Gather every line in the records below that contains the string "Task" and copy each of those lines in full.

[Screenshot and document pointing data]

________________________

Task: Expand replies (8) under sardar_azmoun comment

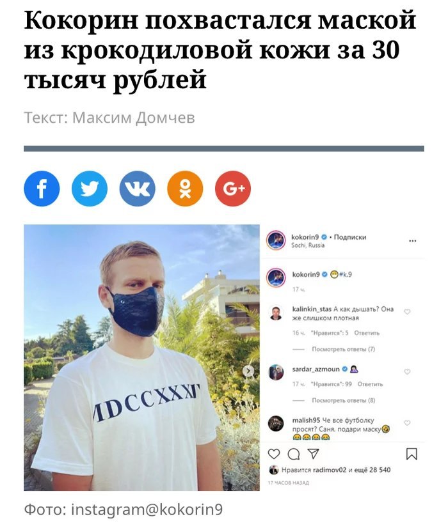Action: coord(344,400)
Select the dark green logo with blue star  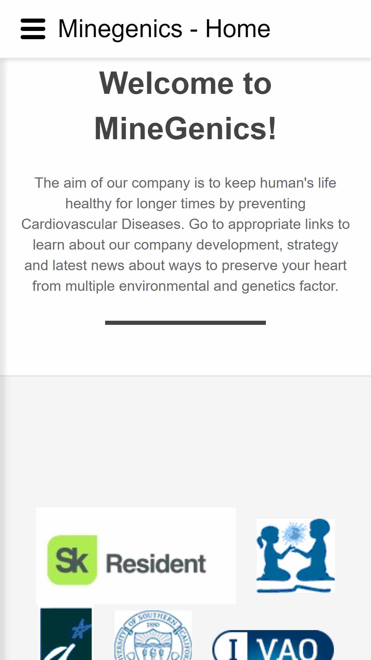[66, 634]

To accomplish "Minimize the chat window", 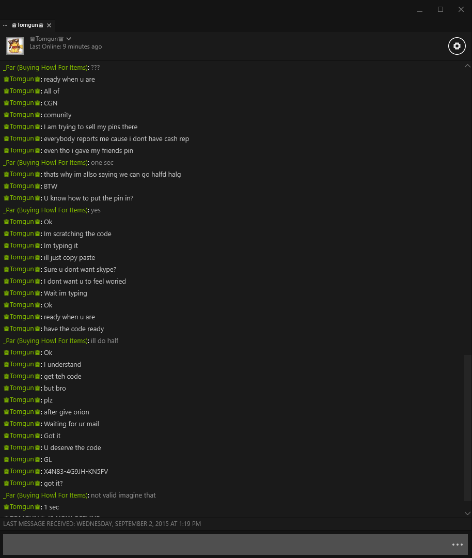I will (420, 10).
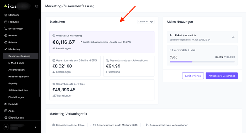Open the Letzte 30 Tage period selector
246x133 pixels.
tap(146, 22)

________________________

Final result =>
Task: Expand replies (8) under sardar_azmoun comment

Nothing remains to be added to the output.